Verdict? Great call. I never saw The E Street Band before their 1999 reunion; I'd seen Bruce run through a couple Beatles songs as a surprise guest at Ringo Starr's 1989 show at the Not-Yet-Corporately-Sponsored-At-That-Point Garden State Arts Center. Caught him with "The Other Band" at the then-still Brendan Byrne Arena in '92, and was lucky enough to witness a solo acoustic rehearsal show on the Tom Joad tour at, of all places, The State Theatre in New Brunswick in 1995.

Scoring a pair of free ducats for two of the 15-night homecoming at the arena in 1999 was a true coup, and the show blew me away, with the sprawling band owning on a Sunday night in July. It's a damn good thing the show was amazing, too, since my acquisition of the tickets for it led to me giving away the Yankee tickets I had for that afternoon--which I'm glad were enjoyed by my father and my brother, because David Cone only threw a perfect freaking game that day. The experience of seeing Bruce with the band proper was redeeming and memorable, a piece of my own imagined history I didn't know if I'd ever get to see.

The one show I caught during the 10-night stadium stand underwhelmed me. No, it was far from bad, but it also wasn't transcendent. Blame it on mezzanine seats the full length of the stadium away, blame it on the fact that I wasn't a huge fan of The Rising or "Light Of Day." It was with moderate trepidation that I contemplated the band now, five years farther down the line, with Danny Federici gone, no less. You can't ask a Bruce fan how the recent shows have been, because most of them will just say it was amazing. But I'd been tracking the set lists online since last fall; they were good and getting better, and the shows were getting longer again. After working like a dog all summer, it was time to take one last chance to make it real.

Real it was. Reeling off "Spirit In The Night," "Growin' Up," "Brilliant Disguise," "Lonesome Day" (The Rising's only transcendent moment), "Tenth Avenue Freeze-Out" and the revamped (a la The Seeger Sessions Band version, which more than borrows from The [latter-period] Band's brilliant reinvention thereof) "Atlantic City" within the first ten songs sealed it as a classic show. In the end, there was only one misstep, the obligatory 942-hour cornball version of "Mary's Place." And, criminally, there was not a single song from The River, which conveniently is the Bruce album I've gravitated toward the most for the last year or so, and is probably my favorite if you don't count Live 1975-85. Bruce rubbed salt in this little wound by playing no less than five River songs the following night.

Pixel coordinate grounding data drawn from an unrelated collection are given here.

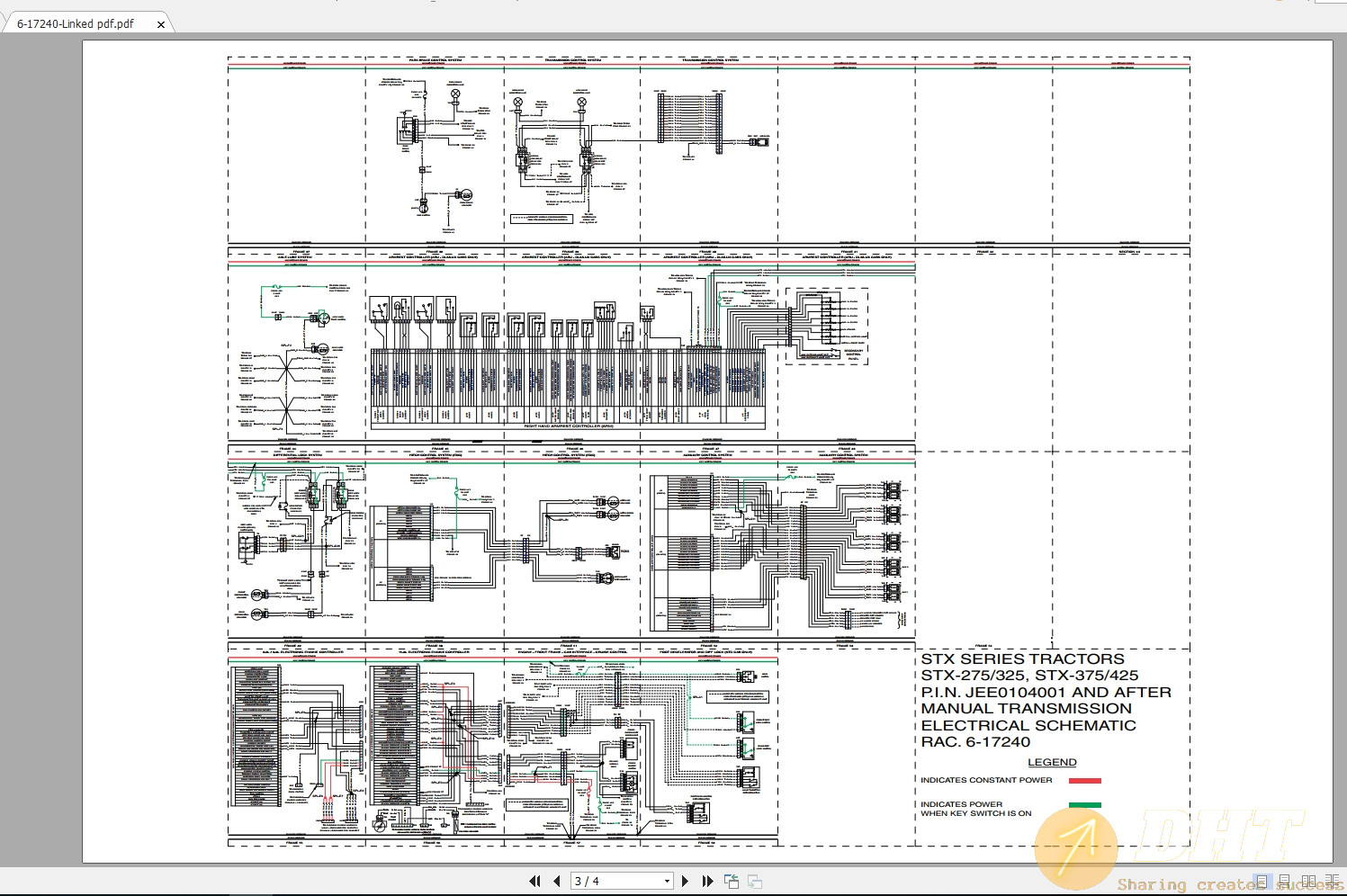This screenshot has width=1347, height=896.
Task: Click the green INDICATES POWER swatch
Action: 1085,805
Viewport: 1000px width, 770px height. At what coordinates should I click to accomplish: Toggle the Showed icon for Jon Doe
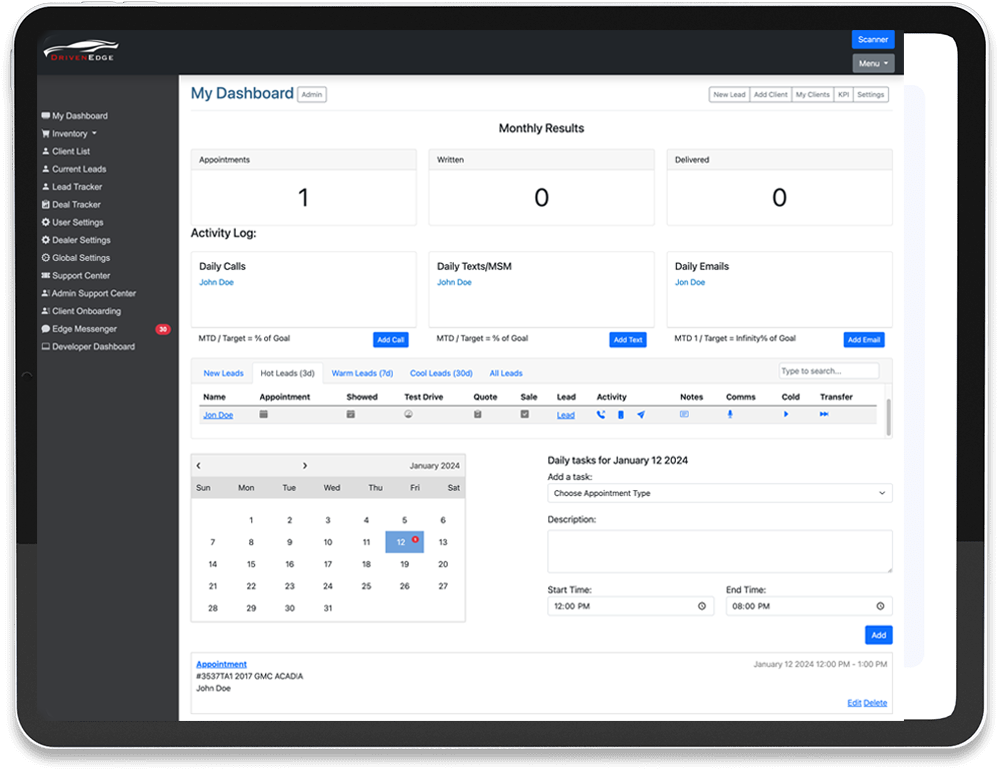point(351,414)
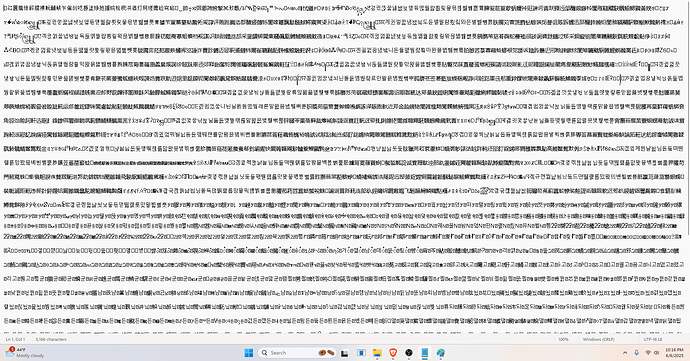Click the UTF-16 LE encoding indicator
690x361 pixels.
pos(653,339)
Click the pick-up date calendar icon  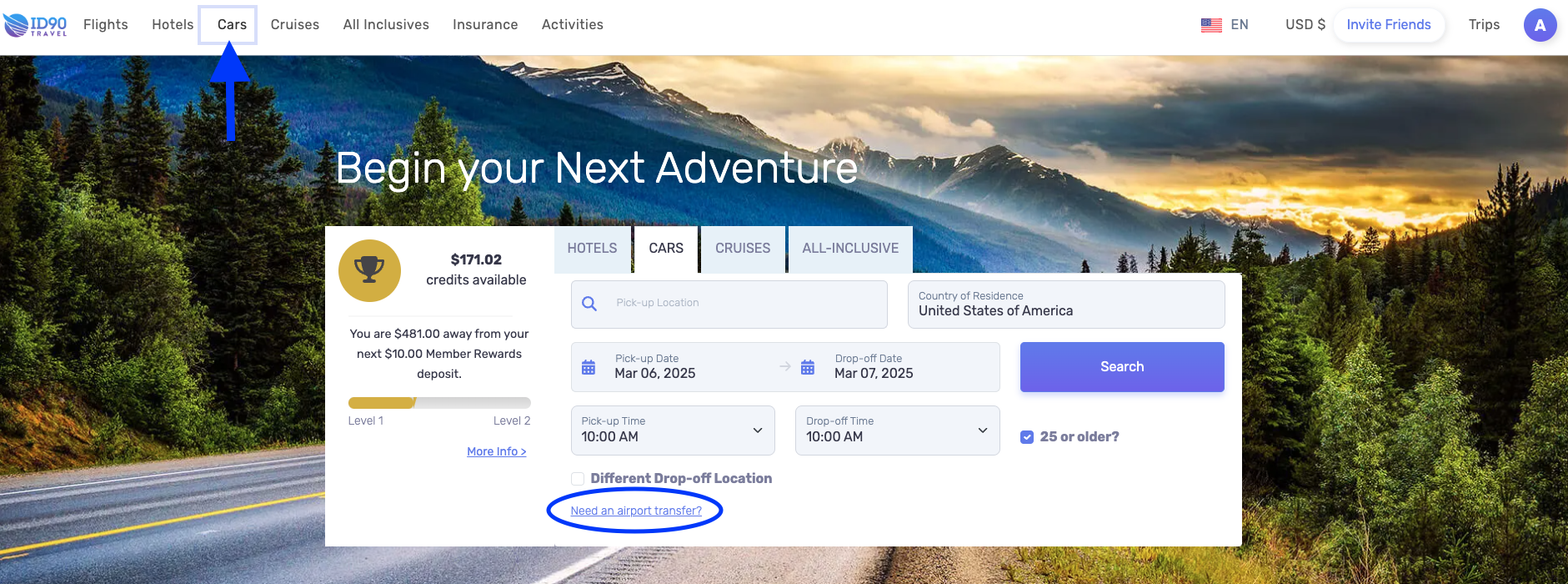(x=589, y=367)

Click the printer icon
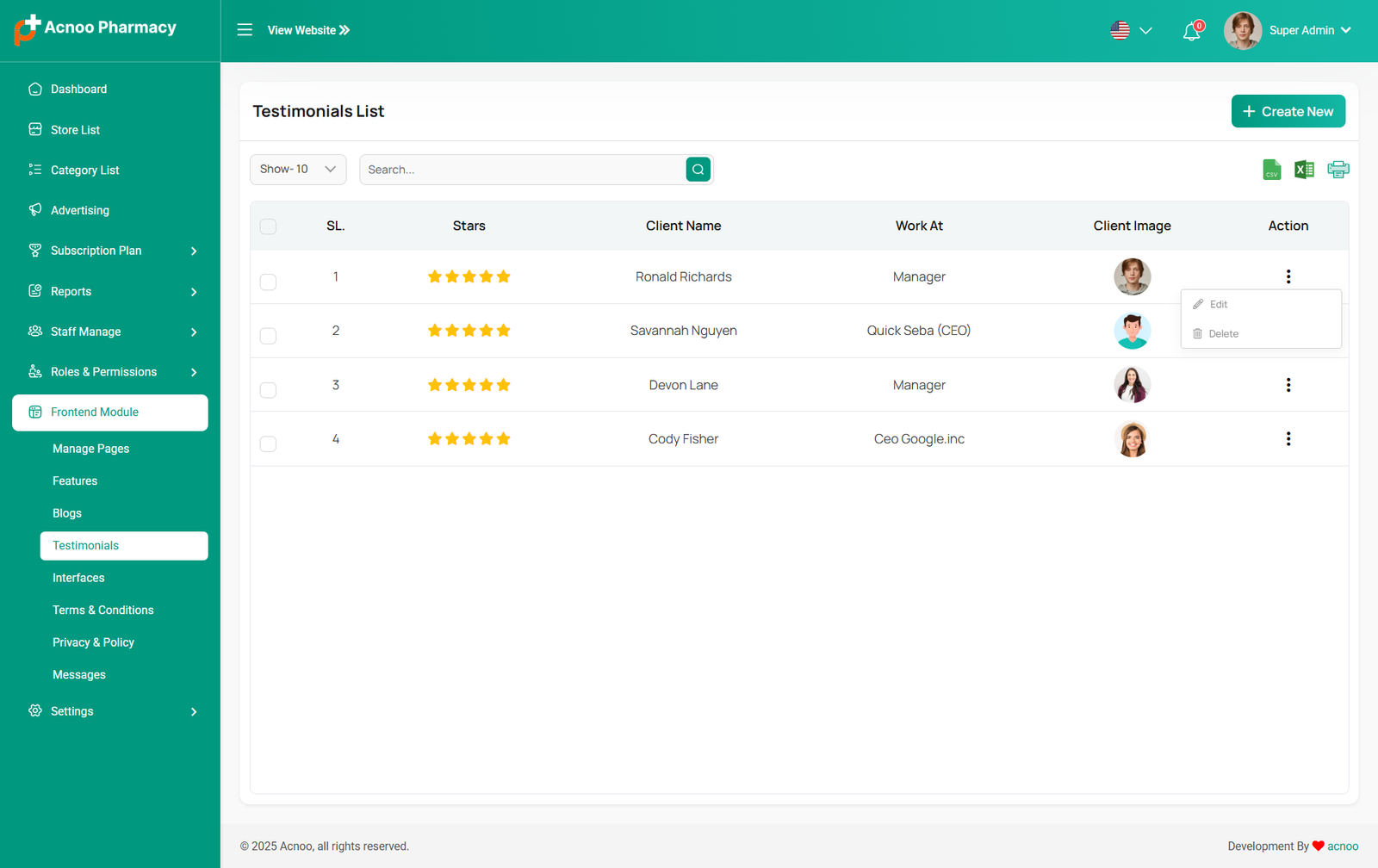[x=1338, y=170]
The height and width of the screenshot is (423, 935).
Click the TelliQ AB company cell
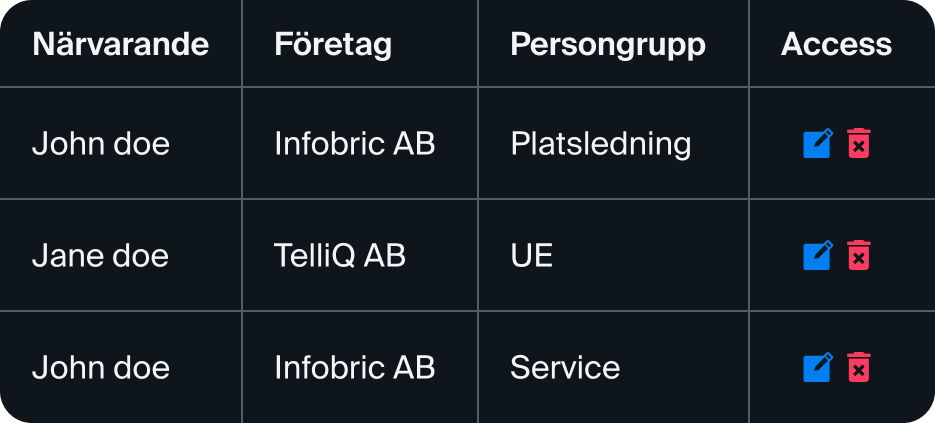tap(340, 256)
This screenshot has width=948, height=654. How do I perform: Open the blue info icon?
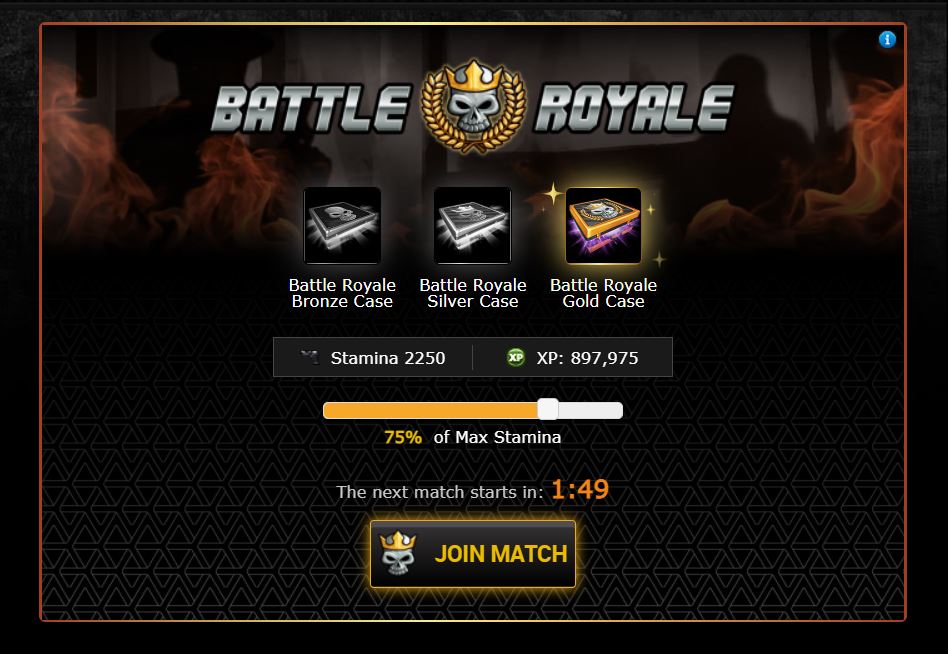887,39
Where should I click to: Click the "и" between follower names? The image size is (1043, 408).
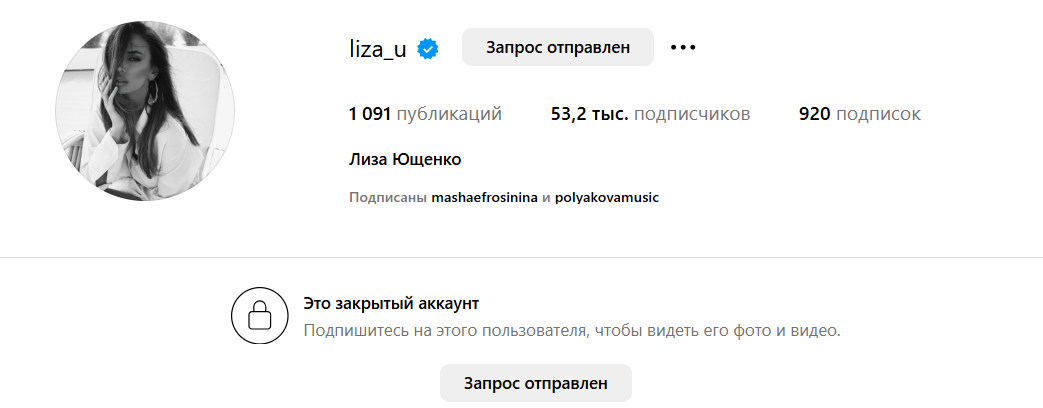[x=546, y=198]
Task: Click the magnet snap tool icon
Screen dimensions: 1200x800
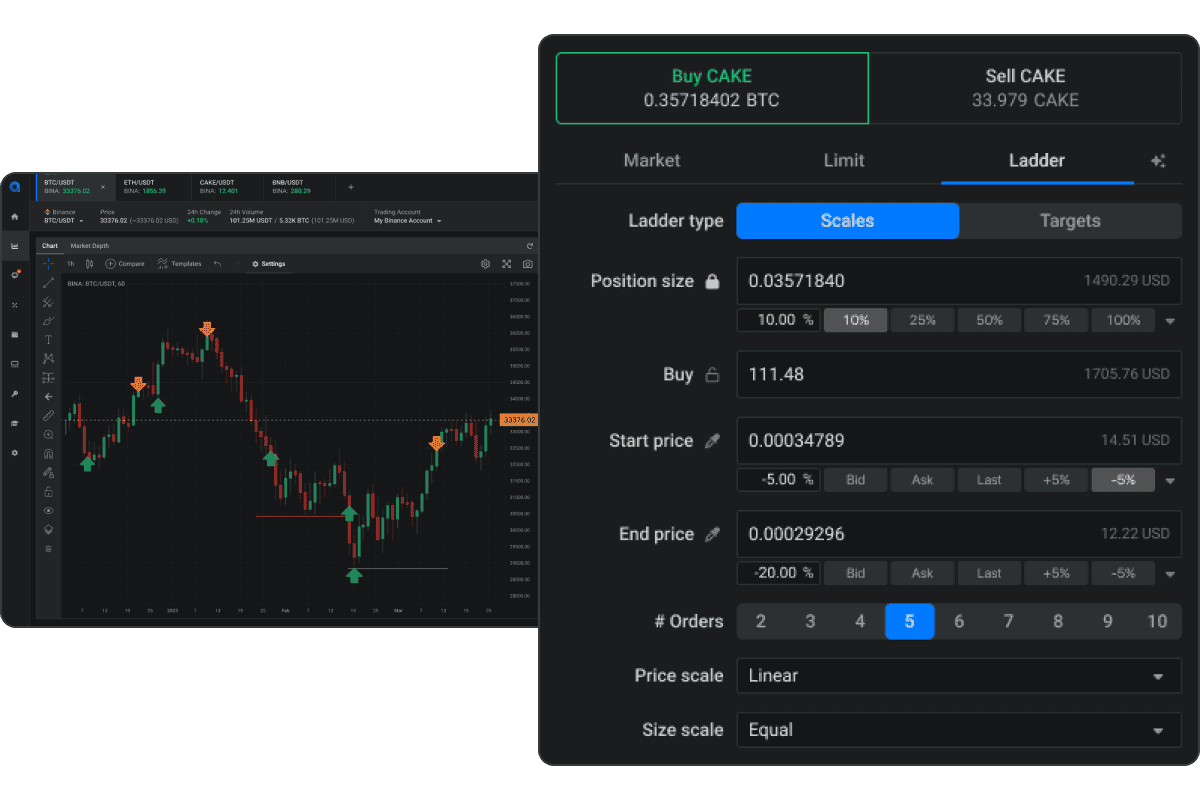Action: tap(48, 453)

But with "I'll Work For Your Love" mid-set, brilliant versions of "Tunnel Of Love" and "Long Walk Home" on the tail end, and an all-world encore that included "Summer Clothes" and "Jungleland" and "Bobby Jean" and "Dancing In The Dark" AND "Rosalita," well...really, after three hours and 20 minutes of dancing in said Jersey dark, to ask for more just wasn't fair. The new football stadium under construction about 18 inches west of the current Giants Stadium is set to open in 2010, and if last night's performance of "Rosalita" was the last time that utilitarian venue where I've screamed my head off for many memorable football and concert moments plays host to the bard of New Jersey and crew, the send-off was a proper one. And if there's another run of "farewell" shows before they tear down the home of Big Blue (and for no good reason, but that's another post), I'll see you there.